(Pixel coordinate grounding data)
Content starts

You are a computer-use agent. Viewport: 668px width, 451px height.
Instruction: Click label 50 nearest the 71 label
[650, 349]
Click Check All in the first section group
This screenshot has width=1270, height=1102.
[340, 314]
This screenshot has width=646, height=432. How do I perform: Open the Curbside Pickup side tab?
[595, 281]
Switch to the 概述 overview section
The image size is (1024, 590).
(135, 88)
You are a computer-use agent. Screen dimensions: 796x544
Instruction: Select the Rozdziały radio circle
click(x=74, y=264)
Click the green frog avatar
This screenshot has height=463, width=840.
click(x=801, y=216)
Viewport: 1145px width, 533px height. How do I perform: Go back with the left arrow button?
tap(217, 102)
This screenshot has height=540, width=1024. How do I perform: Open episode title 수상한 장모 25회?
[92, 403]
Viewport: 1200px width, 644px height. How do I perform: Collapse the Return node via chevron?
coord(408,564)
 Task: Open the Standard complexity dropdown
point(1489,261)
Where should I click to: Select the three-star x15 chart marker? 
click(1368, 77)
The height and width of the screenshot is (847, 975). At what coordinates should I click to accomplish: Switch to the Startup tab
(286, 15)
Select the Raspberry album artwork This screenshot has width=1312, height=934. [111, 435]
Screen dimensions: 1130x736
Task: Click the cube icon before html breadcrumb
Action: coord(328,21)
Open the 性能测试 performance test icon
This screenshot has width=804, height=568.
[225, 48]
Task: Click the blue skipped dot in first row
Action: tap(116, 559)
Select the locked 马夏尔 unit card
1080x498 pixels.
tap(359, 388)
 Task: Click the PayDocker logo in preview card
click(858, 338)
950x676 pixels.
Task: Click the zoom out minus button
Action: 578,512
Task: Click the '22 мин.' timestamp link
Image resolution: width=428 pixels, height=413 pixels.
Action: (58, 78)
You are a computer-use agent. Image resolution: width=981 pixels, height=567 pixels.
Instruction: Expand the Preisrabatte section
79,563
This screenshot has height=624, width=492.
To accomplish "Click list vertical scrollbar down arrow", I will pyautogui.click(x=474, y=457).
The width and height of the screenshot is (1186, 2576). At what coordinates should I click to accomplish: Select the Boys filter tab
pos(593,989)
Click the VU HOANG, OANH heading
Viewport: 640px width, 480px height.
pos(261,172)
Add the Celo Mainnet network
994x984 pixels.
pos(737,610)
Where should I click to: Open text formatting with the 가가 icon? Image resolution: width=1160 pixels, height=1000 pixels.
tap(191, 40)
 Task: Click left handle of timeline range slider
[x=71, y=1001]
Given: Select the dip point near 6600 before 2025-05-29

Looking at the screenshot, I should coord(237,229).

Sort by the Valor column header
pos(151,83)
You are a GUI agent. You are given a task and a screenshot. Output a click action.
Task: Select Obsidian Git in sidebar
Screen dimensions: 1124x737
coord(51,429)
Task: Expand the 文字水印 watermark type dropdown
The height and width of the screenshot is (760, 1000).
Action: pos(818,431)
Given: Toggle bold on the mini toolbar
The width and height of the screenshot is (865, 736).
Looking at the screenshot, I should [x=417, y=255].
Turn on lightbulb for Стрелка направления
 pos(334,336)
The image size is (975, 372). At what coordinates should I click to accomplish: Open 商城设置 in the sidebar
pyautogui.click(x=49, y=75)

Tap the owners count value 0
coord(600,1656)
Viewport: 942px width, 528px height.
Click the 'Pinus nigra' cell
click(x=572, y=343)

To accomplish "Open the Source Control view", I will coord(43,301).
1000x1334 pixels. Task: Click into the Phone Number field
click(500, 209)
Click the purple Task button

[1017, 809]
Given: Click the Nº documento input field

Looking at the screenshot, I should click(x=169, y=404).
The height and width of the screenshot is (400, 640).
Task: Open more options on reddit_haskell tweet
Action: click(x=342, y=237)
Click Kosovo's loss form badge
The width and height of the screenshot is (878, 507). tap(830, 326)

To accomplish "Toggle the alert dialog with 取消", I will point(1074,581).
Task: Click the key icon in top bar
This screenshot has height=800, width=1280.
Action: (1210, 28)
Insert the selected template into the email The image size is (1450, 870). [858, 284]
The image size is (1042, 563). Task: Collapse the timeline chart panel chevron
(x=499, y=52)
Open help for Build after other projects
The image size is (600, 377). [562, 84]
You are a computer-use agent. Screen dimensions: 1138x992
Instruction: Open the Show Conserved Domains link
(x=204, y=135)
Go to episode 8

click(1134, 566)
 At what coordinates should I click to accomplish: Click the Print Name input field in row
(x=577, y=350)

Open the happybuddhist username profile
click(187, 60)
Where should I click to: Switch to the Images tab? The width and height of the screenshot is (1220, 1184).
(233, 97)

Content ends

Problem description: Where a line of the records has the string "agent", copy that line.

Final answer:
You are a computer-use agent. Viewport: 668px width, 451px height.
You are a computer-use agent. Screen dimensions: 796x544
You are a computer-use agent. Image resolution: width=981 pixels, height=567 pixels.
You are a GUI agent. You are given a task and a screenshot. Output a click action.
You are a computer-use agent. Screen dimensions: 1138x992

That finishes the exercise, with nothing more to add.